Whenever a line in the data holds the string "computer", copy that line.

[Dataset entries]
<<<<
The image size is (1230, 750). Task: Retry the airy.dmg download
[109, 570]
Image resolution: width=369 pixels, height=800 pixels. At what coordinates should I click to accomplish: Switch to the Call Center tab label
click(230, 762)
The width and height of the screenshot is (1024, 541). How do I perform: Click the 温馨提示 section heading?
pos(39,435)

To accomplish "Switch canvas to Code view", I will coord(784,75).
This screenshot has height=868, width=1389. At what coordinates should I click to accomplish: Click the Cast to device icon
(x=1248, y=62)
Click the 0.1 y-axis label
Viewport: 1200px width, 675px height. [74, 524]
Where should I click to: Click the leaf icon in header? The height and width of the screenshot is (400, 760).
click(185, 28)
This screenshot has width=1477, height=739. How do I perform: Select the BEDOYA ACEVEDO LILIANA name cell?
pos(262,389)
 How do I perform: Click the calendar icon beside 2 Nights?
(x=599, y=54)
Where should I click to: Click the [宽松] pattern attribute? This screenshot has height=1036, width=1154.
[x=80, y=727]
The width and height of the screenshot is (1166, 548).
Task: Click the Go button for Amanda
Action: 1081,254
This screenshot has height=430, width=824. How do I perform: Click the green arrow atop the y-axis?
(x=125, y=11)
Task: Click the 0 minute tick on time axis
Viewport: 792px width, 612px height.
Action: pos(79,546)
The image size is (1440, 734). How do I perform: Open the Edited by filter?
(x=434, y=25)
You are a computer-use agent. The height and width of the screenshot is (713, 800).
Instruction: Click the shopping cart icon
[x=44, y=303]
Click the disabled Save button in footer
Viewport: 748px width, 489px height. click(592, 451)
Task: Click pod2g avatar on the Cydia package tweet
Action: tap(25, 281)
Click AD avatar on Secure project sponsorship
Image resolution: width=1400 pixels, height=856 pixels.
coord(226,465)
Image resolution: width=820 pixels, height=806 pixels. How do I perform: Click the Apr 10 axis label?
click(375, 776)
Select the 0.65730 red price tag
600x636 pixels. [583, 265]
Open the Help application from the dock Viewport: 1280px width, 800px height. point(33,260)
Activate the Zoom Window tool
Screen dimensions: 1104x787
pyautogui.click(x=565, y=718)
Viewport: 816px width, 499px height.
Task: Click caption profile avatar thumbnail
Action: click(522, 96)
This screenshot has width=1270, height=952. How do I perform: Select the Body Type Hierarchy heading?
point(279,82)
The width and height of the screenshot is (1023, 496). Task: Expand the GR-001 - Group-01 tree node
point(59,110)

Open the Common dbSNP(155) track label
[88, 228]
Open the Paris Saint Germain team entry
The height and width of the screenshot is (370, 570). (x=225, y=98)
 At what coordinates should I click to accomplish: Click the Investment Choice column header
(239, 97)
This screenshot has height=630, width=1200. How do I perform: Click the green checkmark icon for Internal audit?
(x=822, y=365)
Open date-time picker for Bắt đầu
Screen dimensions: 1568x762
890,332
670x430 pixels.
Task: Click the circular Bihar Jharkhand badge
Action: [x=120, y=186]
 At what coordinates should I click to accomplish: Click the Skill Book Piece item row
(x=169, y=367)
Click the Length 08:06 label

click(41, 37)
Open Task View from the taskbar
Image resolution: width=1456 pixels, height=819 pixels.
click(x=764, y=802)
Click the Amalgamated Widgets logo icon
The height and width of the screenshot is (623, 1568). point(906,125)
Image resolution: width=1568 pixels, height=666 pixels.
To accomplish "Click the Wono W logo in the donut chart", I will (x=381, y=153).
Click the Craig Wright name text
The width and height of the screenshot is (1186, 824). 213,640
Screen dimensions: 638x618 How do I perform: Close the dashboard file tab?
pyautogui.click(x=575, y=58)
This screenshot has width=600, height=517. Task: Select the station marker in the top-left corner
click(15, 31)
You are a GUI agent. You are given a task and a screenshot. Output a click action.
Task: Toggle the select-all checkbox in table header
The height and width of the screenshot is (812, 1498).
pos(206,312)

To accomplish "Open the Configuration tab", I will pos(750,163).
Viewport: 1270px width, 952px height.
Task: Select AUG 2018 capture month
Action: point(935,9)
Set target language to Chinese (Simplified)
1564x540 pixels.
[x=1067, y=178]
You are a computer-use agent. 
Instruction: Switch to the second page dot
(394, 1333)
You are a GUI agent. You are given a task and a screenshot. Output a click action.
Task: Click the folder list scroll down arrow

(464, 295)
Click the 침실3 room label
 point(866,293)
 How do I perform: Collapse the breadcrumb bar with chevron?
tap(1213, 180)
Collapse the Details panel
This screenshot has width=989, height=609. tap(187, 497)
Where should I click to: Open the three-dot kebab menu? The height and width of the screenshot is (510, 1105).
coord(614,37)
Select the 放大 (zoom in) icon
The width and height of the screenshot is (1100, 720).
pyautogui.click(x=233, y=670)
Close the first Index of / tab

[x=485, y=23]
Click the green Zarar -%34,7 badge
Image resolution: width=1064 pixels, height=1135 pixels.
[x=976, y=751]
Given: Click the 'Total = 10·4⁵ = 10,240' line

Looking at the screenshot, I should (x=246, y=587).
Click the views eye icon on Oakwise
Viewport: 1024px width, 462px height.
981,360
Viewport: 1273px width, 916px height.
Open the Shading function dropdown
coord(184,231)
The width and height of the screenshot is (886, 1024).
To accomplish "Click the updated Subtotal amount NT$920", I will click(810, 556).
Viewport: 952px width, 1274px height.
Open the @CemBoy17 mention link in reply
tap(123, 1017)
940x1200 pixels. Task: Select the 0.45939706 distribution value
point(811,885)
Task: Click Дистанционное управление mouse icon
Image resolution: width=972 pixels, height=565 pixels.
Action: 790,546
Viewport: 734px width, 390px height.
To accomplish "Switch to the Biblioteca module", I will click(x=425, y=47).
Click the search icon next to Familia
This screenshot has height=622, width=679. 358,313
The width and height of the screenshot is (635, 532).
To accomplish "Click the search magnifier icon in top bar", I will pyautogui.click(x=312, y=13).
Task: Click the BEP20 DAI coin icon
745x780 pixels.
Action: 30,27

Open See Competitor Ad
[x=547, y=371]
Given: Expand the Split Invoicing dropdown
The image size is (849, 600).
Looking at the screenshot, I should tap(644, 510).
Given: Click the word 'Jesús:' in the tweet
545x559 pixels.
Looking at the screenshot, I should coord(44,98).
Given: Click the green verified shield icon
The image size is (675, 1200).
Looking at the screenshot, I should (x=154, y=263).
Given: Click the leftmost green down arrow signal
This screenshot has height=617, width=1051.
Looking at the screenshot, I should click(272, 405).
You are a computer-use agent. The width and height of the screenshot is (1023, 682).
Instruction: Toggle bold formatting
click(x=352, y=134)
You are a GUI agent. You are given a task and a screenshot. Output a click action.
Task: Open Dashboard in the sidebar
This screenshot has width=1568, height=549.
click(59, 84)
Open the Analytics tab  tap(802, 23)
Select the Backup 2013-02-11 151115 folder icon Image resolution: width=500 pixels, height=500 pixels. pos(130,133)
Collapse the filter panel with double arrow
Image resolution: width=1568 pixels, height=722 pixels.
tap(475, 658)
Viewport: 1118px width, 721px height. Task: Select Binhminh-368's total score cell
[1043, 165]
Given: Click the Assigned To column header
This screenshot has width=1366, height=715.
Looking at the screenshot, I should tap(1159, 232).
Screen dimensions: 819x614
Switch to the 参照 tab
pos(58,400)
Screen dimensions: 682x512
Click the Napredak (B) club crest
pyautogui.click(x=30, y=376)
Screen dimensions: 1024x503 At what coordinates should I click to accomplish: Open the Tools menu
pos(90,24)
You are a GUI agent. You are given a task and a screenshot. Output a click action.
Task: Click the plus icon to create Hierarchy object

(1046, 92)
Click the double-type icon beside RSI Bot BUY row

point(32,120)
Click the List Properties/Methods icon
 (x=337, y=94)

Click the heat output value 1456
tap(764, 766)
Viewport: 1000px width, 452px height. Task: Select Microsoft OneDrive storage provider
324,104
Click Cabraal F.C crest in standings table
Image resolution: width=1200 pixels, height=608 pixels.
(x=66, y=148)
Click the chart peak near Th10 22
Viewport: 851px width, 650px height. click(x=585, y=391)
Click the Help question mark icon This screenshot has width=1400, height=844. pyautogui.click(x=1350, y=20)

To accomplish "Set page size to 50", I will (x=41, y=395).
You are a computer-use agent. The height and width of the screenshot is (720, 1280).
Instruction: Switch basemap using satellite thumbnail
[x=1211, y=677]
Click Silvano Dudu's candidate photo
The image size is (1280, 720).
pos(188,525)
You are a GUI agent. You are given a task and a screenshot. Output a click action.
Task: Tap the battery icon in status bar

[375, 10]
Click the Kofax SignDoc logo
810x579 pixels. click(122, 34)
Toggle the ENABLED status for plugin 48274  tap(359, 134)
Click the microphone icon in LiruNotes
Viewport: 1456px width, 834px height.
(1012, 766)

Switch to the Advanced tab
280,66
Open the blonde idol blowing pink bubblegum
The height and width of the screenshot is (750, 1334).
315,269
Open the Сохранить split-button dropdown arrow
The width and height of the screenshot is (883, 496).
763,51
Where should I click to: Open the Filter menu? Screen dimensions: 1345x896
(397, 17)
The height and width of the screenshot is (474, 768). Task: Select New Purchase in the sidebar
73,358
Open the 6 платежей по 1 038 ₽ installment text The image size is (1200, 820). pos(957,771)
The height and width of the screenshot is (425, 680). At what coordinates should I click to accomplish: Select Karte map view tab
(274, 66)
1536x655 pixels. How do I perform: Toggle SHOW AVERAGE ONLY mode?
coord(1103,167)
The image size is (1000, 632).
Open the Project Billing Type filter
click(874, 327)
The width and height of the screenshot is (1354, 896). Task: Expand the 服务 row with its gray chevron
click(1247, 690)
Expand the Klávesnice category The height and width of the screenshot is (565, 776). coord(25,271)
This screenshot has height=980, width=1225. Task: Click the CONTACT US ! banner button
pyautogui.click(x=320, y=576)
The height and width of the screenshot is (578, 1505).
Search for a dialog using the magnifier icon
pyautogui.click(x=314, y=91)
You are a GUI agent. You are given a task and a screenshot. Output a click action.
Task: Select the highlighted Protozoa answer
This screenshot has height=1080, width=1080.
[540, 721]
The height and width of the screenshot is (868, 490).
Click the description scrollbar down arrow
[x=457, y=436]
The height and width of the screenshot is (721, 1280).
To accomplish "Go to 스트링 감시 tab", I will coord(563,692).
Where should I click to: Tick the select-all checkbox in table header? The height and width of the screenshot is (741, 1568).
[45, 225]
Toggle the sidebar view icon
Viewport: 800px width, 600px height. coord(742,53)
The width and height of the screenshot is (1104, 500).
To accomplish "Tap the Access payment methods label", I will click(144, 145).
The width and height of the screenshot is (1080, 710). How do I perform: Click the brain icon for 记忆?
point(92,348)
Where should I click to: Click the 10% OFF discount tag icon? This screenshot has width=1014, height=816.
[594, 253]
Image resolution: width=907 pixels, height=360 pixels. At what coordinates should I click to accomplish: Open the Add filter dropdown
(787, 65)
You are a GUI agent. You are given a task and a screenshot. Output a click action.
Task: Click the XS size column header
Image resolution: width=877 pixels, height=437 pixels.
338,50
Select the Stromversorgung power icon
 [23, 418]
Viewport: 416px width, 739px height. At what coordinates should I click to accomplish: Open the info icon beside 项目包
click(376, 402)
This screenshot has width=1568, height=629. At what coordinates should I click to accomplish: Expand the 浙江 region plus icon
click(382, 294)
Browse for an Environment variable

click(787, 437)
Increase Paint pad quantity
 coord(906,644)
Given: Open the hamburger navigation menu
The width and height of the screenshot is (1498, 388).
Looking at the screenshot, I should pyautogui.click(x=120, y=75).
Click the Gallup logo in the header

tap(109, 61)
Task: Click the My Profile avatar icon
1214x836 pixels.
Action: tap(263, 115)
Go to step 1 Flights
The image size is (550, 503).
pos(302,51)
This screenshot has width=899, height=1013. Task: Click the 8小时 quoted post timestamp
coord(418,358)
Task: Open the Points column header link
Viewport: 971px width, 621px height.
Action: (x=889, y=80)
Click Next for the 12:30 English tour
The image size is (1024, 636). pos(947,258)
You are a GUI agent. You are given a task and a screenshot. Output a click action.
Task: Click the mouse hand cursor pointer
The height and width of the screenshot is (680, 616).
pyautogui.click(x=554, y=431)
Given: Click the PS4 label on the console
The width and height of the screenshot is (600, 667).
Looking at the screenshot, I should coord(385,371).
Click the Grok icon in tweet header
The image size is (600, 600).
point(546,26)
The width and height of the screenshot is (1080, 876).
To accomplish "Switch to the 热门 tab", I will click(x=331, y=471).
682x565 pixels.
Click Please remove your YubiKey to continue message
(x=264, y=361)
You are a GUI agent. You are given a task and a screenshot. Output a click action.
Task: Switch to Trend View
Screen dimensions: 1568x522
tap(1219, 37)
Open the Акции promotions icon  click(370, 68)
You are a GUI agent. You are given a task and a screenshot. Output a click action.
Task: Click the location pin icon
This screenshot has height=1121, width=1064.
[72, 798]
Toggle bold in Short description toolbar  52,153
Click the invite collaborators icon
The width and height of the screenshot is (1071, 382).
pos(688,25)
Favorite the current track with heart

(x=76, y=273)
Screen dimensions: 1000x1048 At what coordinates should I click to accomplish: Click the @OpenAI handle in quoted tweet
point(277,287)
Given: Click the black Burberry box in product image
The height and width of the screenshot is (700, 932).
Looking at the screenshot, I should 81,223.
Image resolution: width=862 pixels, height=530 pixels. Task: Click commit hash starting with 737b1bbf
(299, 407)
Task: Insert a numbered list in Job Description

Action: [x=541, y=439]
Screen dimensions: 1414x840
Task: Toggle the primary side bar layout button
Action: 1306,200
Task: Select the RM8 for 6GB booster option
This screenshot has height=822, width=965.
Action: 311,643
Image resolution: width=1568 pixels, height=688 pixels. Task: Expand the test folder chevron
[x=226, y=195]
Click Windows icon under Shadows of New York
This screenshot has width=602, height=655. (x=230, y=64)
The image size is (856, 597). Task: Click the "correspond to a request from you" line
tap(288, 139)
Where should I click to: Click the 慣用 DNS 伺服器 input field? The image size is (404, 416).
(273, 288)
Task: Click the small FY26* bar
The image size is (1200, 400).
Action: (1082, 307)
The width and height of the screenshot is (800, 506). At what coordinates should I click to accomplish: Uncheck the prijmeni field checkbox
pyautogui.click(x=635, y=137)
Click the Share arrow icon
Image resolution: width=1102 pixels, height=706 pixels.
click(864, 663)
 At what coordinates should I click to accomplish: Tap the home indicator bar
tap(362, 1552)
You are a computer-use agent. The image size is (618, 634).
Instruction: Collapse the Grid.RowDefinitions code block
>>>>
# TASK RESPONSE:
You are a computer-use agent. The height and width of the screenshot is (713, 800).
You are a computer-use agent. 
You are a computer-use agent. The width and height of the screenshot is (1023, 682).
You are a computer-use agent. The height and width of the screenshot is (720, 1280).
You are a computer-use agent. The image size is (618, 634).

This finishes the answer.